The recent identification of calreticulin mutations in JAK2V617F-negative patients aligns nicely with our current working model of inflammation as a driver of clonal expansion in MPN. Calreticulin is an “eat me” signal on stressed cells allowing for their “clean and quick” phagocytosis by macrophages. Upregulation of CD47, the “don’t eat me signal” is a common feature of many leukemias and solid tumors that allows them to evade phagocytosis. We hypothesize that the MPN associated calreticulin mutations allow mutant hematopoietic stem cells to evade phagocytosis. Protection from phagocytosis would give these mutant hematopoietic stem cells a competitive advantage over their normal counterparts. The retention of dead and dying cells would result in an inflammatory response, providing an explanation for the excessive inflammation seen in MPN.

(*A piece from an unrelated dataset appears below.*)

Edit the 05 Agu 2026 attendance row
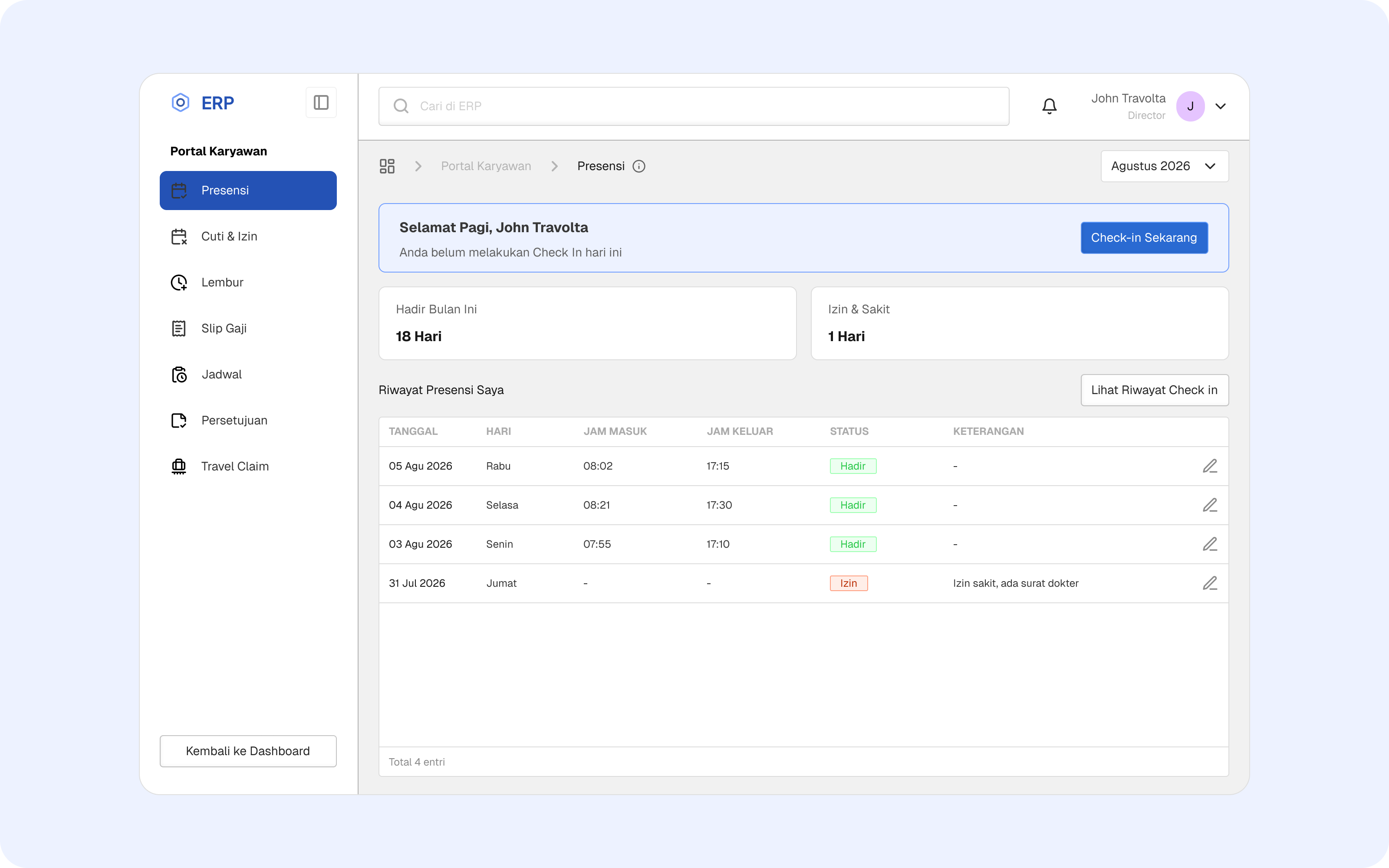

Calreticulin has distinct functions depending on its cellular localization. In the ER it serves as a chaperone and binds to misfolded proteins, preventing them from being exported to the Golgi apparatus. At the cell surface, calreticulin facilitates uptake by macrophages. Induction of cell surface calreticulin is seen in pre-apoptotic, apoptotic, and dying cells as well as cancer cells. Soluble calreticulin is a potent activator of macrophages, contributing to autoimmunity and anti-tumor responses, increased serum calreticulin is seen in autoimmune diseases as well as lung cancer patients.

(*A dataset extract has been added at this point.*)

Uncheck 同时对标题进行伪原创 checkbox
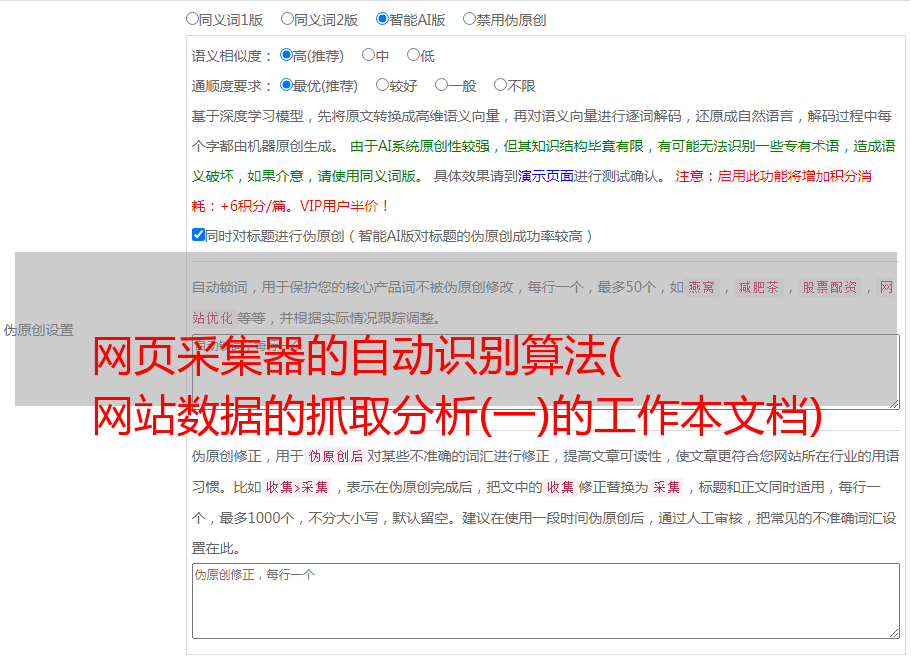pos(198,235)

We are currently working to compare levels of calreticulin in MPN patients versus normal controls. We are also working to compare the sensitivity of MPN versus normal cells to phagocytosis by macrophages.

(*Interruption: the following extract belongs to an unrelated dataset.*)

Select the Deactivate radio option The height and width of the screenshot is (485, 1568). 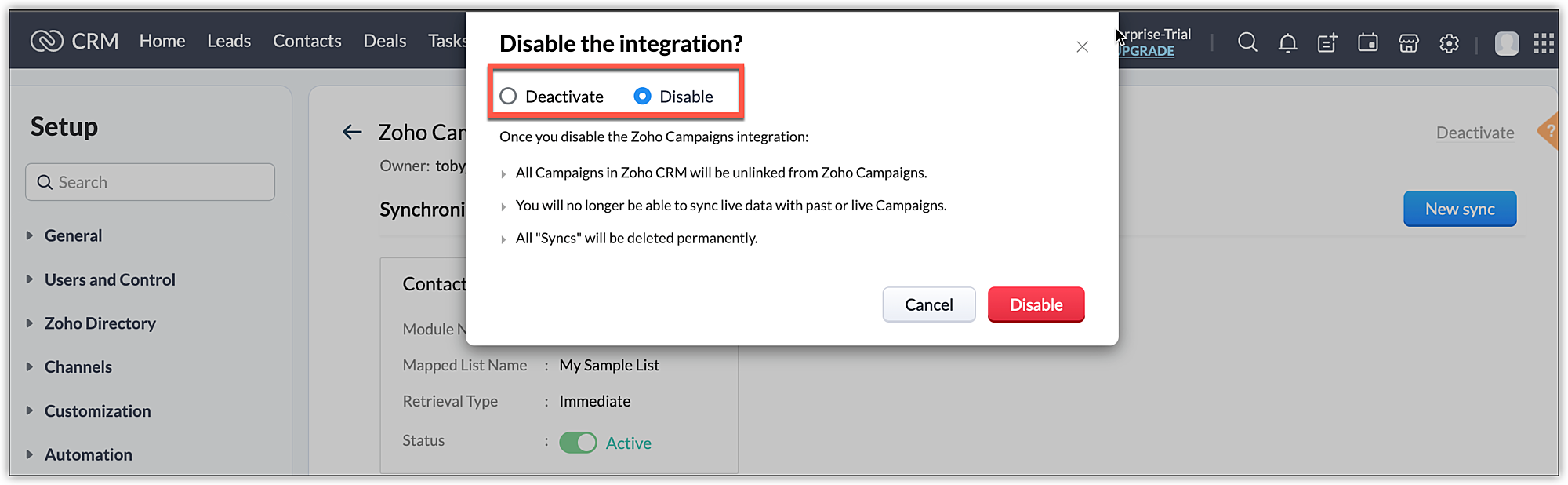point(509,96)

Identification of abnormalities in the phagocytic axis in MPN patients would reveal a novel therapeutic target for MPN. For example, if the mutant hematopoietic stem and progenitor are resistant to phagocytosis then we would develop methods for making them more vulnerable to phagocytosis. Therapeutics are currently in development to neutralize CD47 “don’t eat me signal” demonstrating the targeting the phagocytic axis is clinically feasible.